Posted on May 10, 2016

In 1948 Edmund Gwenn won an Oscar for his role as Kris Kringle in Miracle on 34th Street. The film reflected a new period of prosperity and optimism in the U.S., not least in its setting of Macy’s department store; a potent symbol of the economic boom.

The telecoms industry was enjoying its own momentum. The idea of a mobile communications network of hexagonal cells had only recently been proposed by Bell Labs engineers, who could not have imagined the smartphones and services that have become commonplace in 2016.

You can get a lot done in 68 years.

The same observation struck the Devicescape Popwifi team as we analyzed data from our recent survey of freely shared Wi-Fi in the U.S.; an amenity which has become very important to smartphone users and customers of numerous brick and mortar brands, including Macy’s.

The survey measured quality and usage of the Wi-Fi shared by leading U.S. retail and service brands, from a sample base of 350,000 Popwifi-enabled smartphones. We discovered that — in the month of November 2015 alone — the top 40 brands by number of unique devices connected delivered a cumulative total of 68 years of Wi-Fi connectivity to our sample base.

Let’s scale that up. Data released by comScore this time last year showed that 187.5 million people in the U.S. own smartphones. Now imagine how many service and retail brand locations — from the largest chains to the smallest independents — offer shared Wi-Fi. Combine those numbers and it becomes clear that the amount of connectivity being provided to U.S. consumers by these brands is mind-boggling.
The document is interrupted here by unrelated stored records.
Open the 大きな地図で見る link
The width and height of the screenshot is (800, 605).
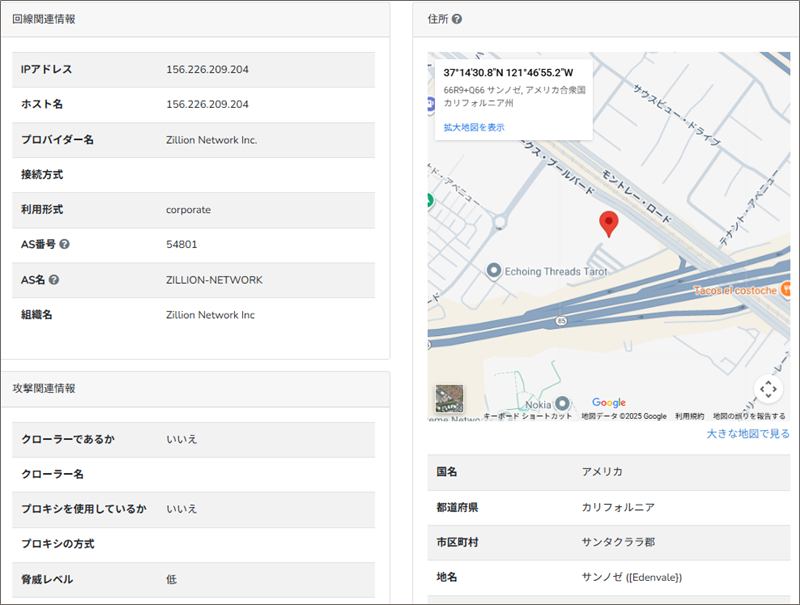[x=747, y=434]
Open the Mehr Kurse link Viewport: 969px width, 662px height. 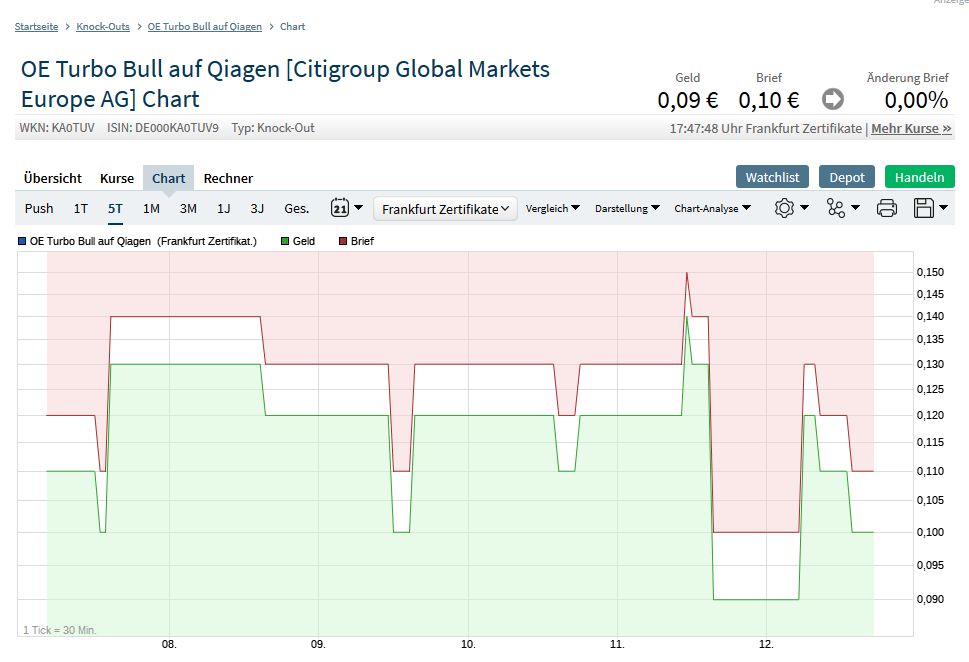(x=911, y=129)
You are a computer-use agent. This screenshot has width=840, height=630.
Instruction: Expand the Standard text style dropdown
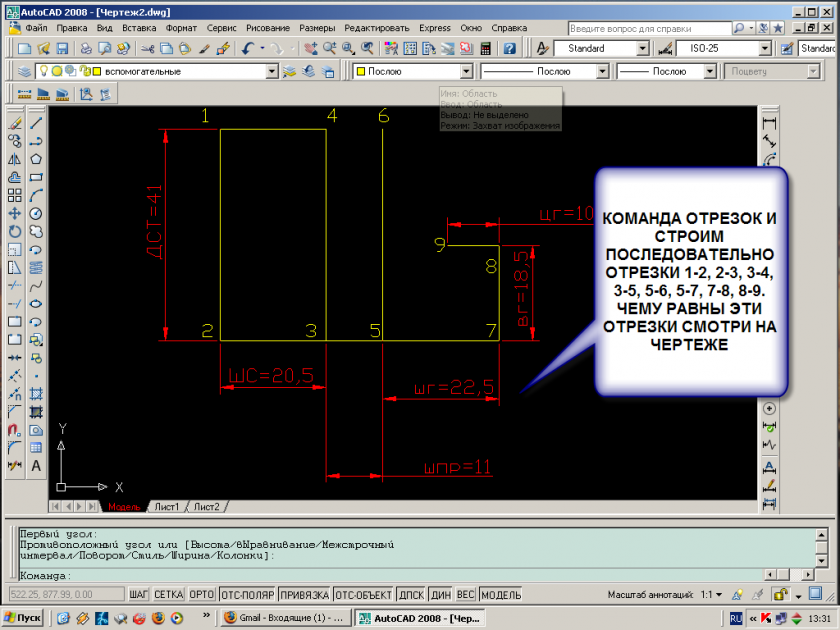point(643,48)
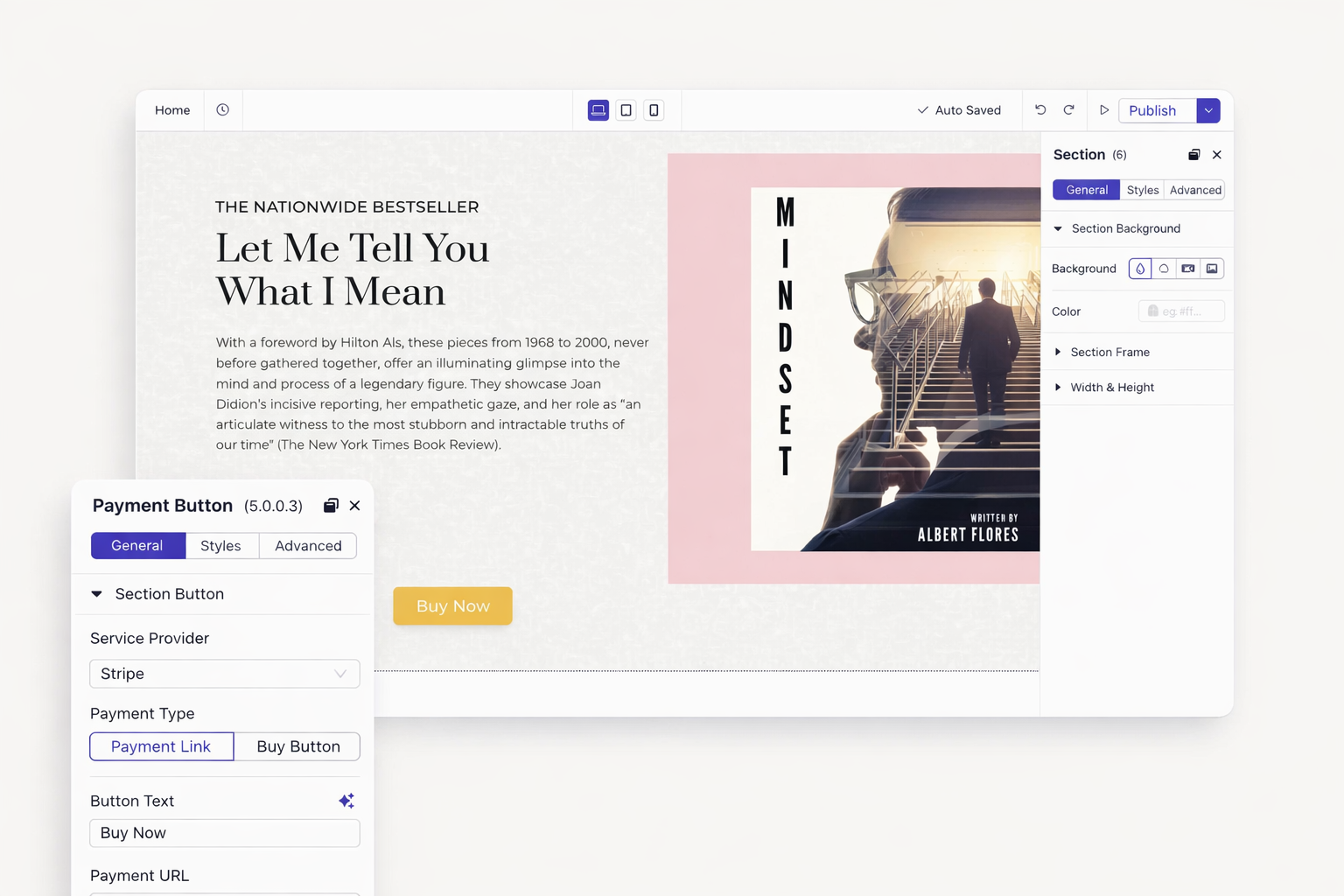This screenshot has width=1344, height=896.
Task: Click the undo arrow icon
Action: (x=1040, y=110)
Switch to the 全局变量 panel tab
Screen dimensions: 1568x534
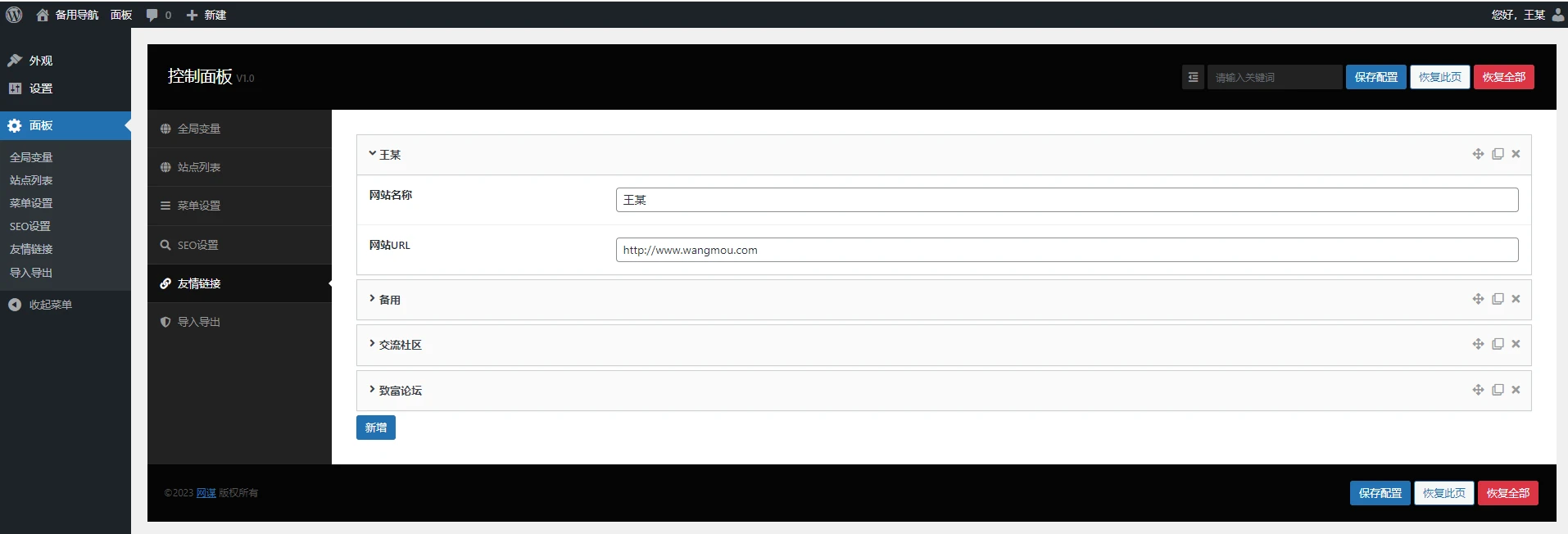198,129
Our study also revealed that much of this Wi-Fi is very high quality. Popwifi measured Wi-Fi quality on a scale of zero to one*, with anything above 0.6 representing a connection easily able to handle streaming video to a smartphone. The top 40 brands from our survey provided Wi-Fi ranging between 0.61 and 0.96 on our scale.

Restaurant chains BJ’s and Olive Garden led the way, followed by retailers Lowe’s and Michael’s. Coming in at number 5 was the Wi-Fi provided by Macy’s.

While shared Wi-Fi started out as a coffee-shop value-add, the sectors with the best quality Wi-Fi we surveyed were restaurants and fast food chains, followed by department stores, general retail, and grocery chains. Topping their sectors alongside BJ’s, Lowe’s and Macy’s were Taco Bell and Publix.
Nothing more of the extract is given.